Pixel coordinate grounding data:
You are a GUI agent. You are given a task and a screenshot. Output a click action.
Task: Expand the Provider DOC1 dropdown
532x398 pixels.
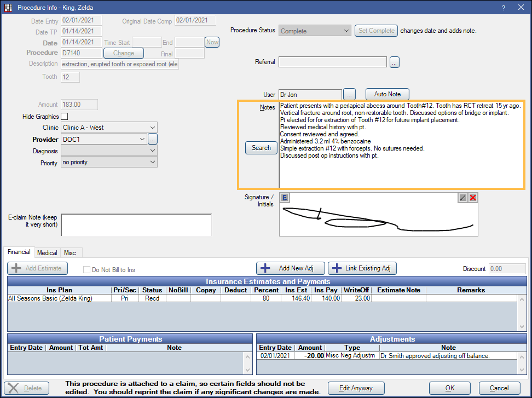142,140
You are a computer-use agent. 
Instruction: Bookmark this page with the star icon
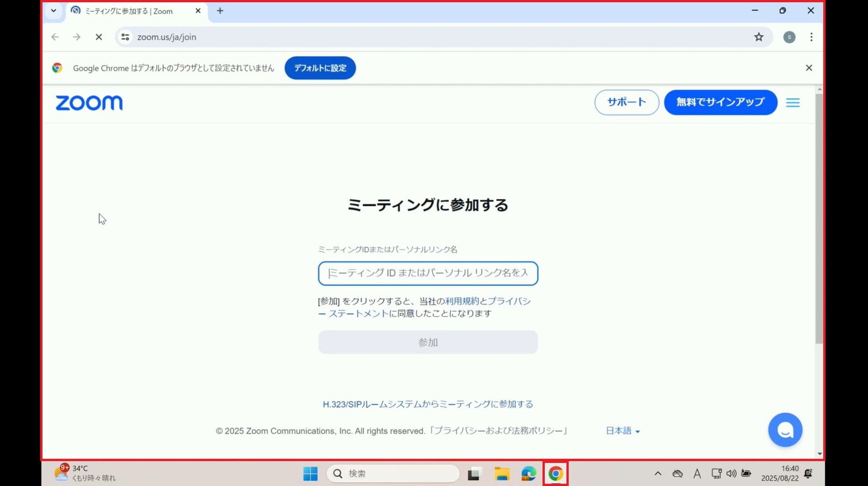pyautogui.click(x=759, y=37)
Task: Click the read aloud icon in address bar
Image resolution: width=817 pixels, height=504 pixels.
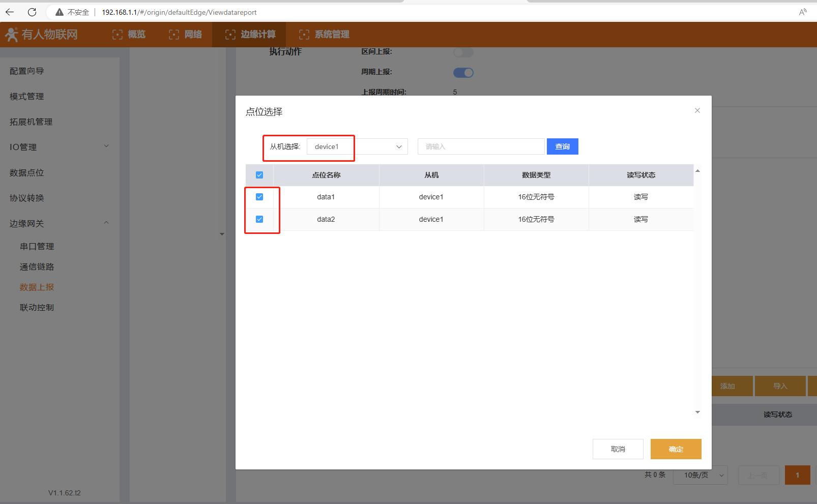Action: coord(803,12)
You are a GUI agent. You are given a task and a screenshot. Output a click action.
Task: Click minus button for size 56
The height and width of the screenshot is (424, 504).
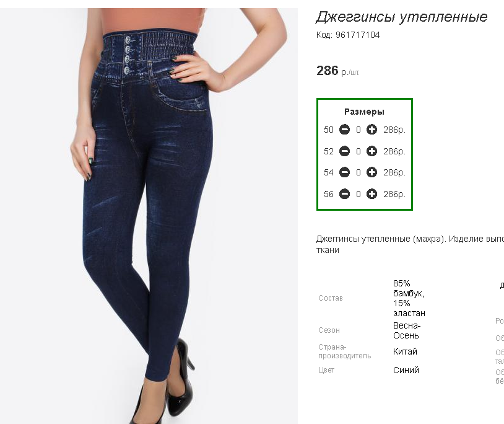point(344,194)
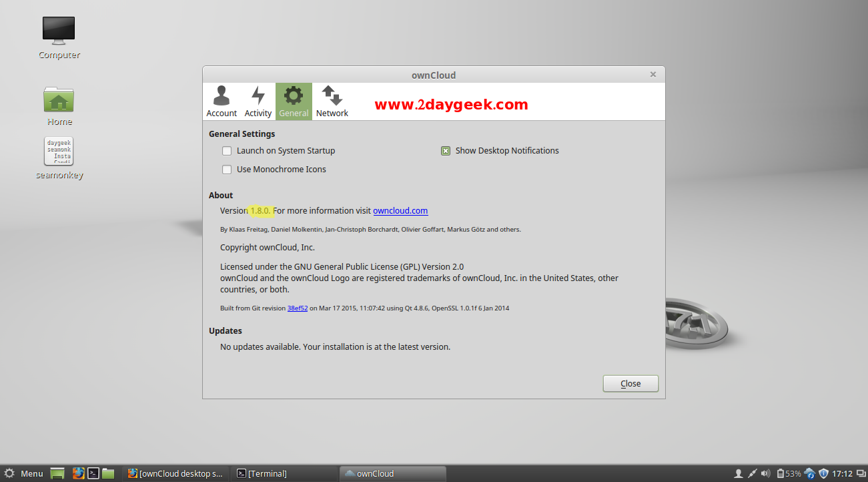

▸ Task prompt
Each record above should be duplicated word for word, with no pictures included.

▸ Written answer
You are a GUI agent. You are given a task and a screenshot. Output a click action.
Task: Expand the Provider DOC1 dropdown
532x398 pixels.
142,140
You are a computer-use agent. 
Instruction: Bookmark this page with the star icon
pyautogui.click(x=759, y=37)
Task: Click the read aloud icon in address bar
Image resolution: width=817 pixels, height=504 pixels.
Action: coord(803,12)
You are a GUI agent. You are given a task and a screenshot. Output a click action.
Task: Click minus button for size 56
The height and width of the screenshot is (424, 504).
point(344,194)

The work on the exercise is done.